Top of Provided records
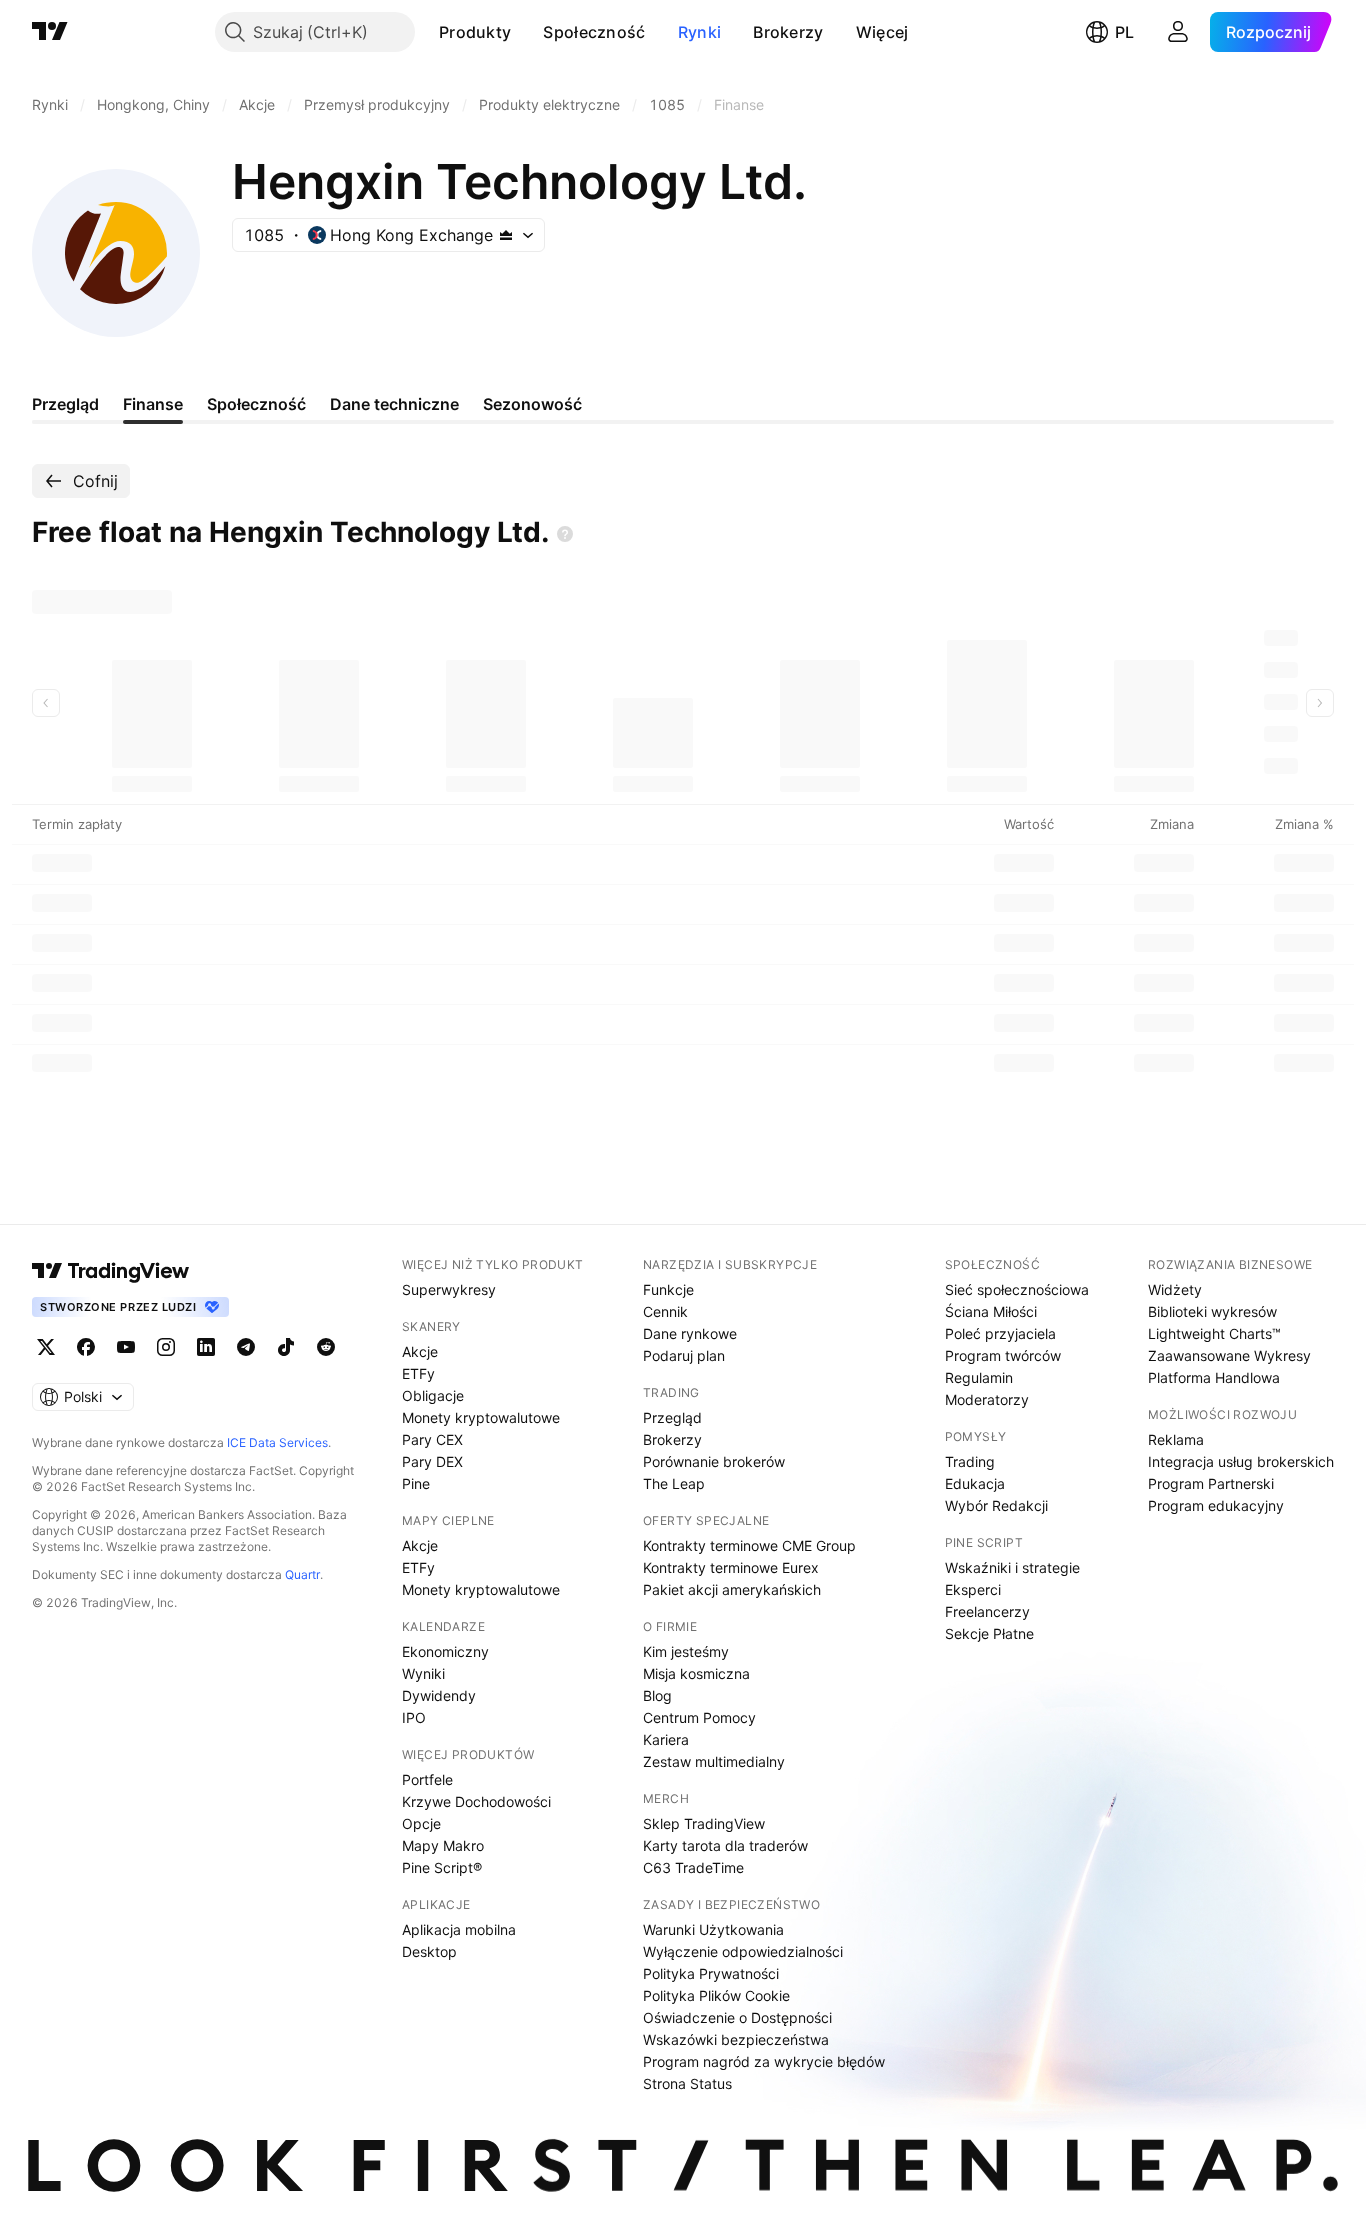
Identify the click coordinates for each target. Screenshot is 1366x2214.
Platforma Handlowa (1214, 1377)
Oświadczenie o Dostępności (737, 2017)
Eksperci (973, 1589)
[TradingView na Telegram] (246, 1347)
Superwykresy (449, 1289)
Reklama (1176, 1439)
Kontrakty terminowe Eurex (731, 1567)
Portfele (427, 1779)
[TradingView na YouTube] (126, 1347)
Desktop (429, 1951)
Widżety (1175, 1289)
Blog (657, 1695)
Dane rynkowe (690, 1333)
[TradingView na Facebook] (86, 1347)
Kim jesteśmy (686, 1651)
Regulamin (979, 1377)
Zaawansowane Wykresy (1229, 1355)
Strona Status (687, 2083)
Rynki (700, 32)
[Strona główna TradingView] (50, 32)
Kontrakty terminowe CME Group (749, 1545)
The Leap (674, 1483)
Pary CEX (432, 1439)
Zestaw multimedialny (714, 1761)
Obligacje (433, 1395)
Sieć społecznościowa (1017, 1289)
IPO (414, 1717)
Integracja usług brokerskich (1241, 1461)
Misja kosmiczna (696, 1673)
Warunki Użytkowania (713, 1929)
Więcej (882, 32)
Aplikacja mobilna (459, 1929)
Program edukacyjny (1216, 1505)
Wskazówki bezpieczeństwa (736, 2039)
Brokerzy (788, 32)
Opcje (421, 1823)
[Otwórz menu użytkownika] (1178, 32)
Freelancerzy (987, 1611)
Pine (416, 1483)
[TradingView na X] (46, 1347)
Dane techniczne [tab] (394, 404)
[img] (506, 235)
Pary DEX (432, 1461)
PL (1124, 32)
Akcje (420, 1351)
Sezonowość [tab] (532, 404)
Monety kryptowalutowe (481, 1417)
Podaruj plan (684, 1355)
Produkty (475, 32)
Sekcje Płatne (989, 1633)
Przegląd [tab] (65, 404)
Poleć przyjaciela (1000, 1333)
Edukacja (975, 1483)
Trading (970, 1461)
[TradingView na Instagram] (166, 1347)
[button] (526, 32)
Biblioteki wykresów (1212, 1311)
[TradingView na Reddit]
Bottom of Provided records
Action item
All lines of the data above that include the word "Kontrakty" must be shown.

Answer to the exercise
Kontrakty terminowe Eurex (731, 1567)
Kontrakty terminowe CME Group (749, 1545)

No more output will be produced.